▸ **Records in a dataset**:
-- Begin --

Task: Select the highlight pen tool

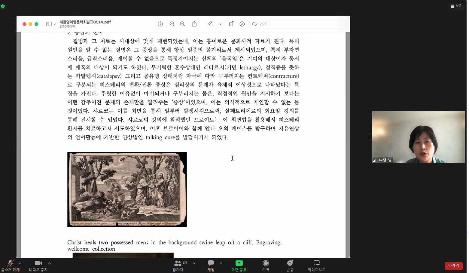Action: click(210, 24)
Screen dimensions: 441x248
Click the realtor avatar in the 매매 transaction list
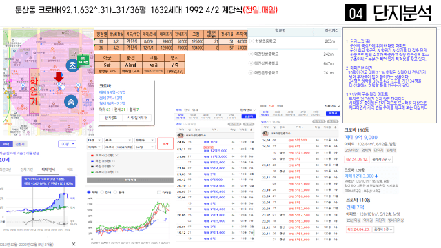pos(181,135)
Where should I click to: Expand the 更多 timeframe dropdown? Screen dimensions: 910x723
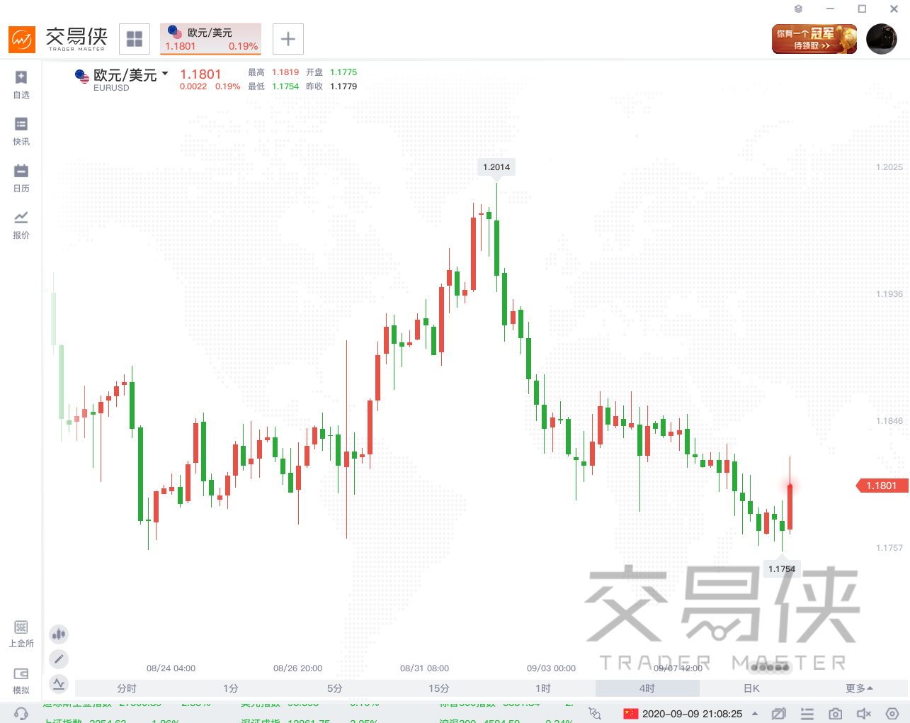coord(859,688)
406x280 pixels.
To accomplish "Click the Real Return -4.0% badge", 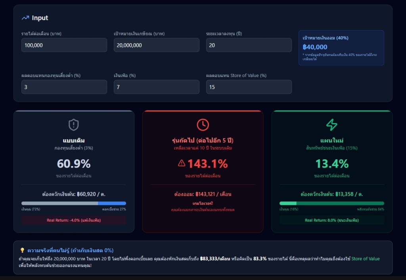I will click(74, 220).
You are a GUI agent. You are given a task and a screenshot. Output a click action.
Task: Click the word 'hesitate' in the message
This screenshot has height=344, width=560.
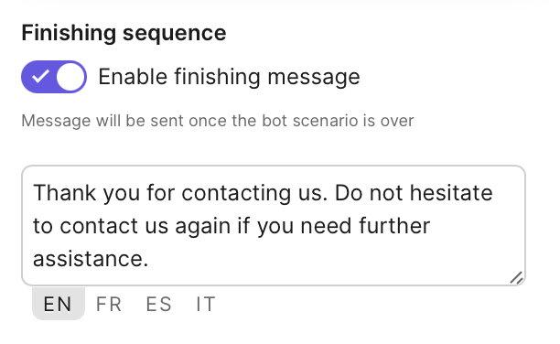(451, 192)
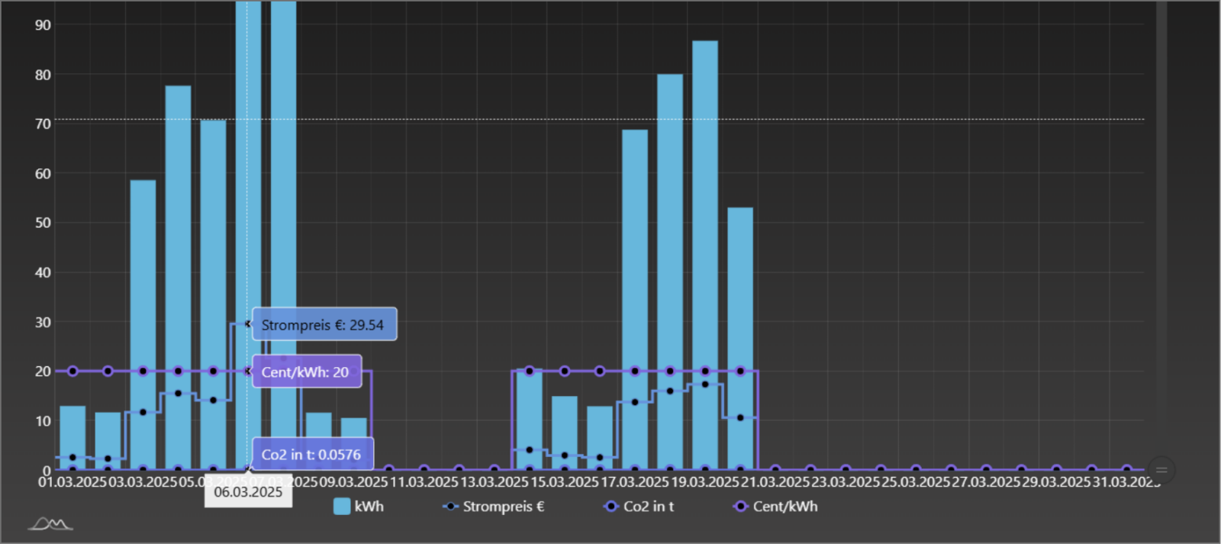Click the amCharts logo icon
This screenshot has height=544, width=1221.
click(x=50, y=523)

-- End --

▸ **DIRECTION**:
State how many lines of the records above contain the string "width", matching case exactly. Reply with the number only.

▸ **FINISHED EXERCISE**:
2